_Task item:_ Look below for the line holding "Task: Click the Teléfono móvil input field" and the line holding "Given: View 股权链 for the 40% stake". Transcribe exactly those lines and all lines between them, nothing more.

*** Opening Input records ***

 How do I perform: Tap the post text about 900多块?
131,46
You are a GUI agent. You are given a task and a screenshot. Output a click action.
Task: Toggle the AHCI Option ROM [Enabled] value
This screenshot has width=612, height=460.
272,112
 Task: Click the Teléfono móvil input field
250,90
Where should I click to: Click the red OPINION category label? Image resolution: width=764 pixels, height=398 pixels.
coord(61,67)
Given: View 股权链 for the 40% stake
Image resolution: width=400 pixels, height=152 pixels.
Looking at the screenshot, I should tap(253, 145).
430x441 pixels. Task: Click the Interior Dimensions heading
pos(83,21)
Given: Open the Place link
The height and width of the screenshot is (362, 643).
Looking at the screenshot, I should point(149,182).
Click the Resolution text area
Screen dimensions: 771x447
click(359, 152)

*** Closing Input records ***
*** Opening Input records ***

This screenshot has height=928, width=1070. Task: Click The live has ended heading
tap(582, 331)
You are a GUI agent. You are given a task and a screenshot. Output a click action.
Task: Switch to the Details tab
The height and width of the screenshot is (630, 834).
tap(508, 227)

*** Closing Input records ***
*** Opening Input records ***

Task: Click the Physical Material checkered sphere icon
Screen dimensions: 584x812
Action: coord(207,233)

*** Closing Input records ***

_Finished exercise:_
 Task: Click the Teléfono móvil input field
250,90
Where should I click to: Click the red OPINION category label? Image resolution: width=764 pixels, height=398 pixels.
coord(61,67)
Given: View 股权链 for the 40% stake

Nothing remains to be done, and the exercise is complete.